* **Stored dataset items**:
========================================
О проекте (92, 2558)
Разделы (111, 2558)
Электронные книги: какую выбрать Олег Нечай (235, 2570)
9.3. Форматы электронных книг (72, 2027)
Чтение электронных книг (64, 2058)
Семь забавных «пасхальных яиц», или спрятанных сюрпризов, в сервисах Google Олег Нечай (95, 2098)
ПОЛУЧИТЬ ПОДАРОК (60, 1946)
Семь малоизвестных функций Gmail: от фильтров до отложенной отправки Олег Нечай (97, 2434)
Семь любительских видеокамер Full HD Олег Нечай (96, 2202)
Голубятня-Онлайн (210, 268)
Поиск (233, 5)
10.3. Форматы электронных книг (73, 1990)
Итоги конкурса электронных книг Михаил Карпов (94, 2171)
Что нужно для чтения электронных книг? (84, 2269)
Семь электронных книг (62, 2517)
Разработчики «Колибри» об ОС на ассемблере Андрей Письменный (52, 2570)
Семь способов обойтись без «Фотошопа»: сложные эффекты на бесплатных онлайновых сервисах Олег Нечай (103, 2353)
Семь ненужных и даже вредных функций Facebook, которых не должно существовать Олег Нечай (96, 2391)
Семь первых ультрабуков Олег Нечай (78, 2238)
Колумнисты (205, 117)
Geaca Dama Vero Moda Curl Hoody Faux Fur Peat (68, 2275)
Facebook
========================================
In the records, locate each line holding the string "электронных" and copy it.

* **Written solution**:
9.3. Форматы электронных книг (72, 2027)
Чтение электронных книг (64, 2058)
10.3. Форматы электронных книг (73, 1990)
Итоги конкурса электронных книг Михаил Карпов (94, 2171)
Что нужно для чтения электронных книг? (84, 2269)
Семь электронных книг (62, 2517)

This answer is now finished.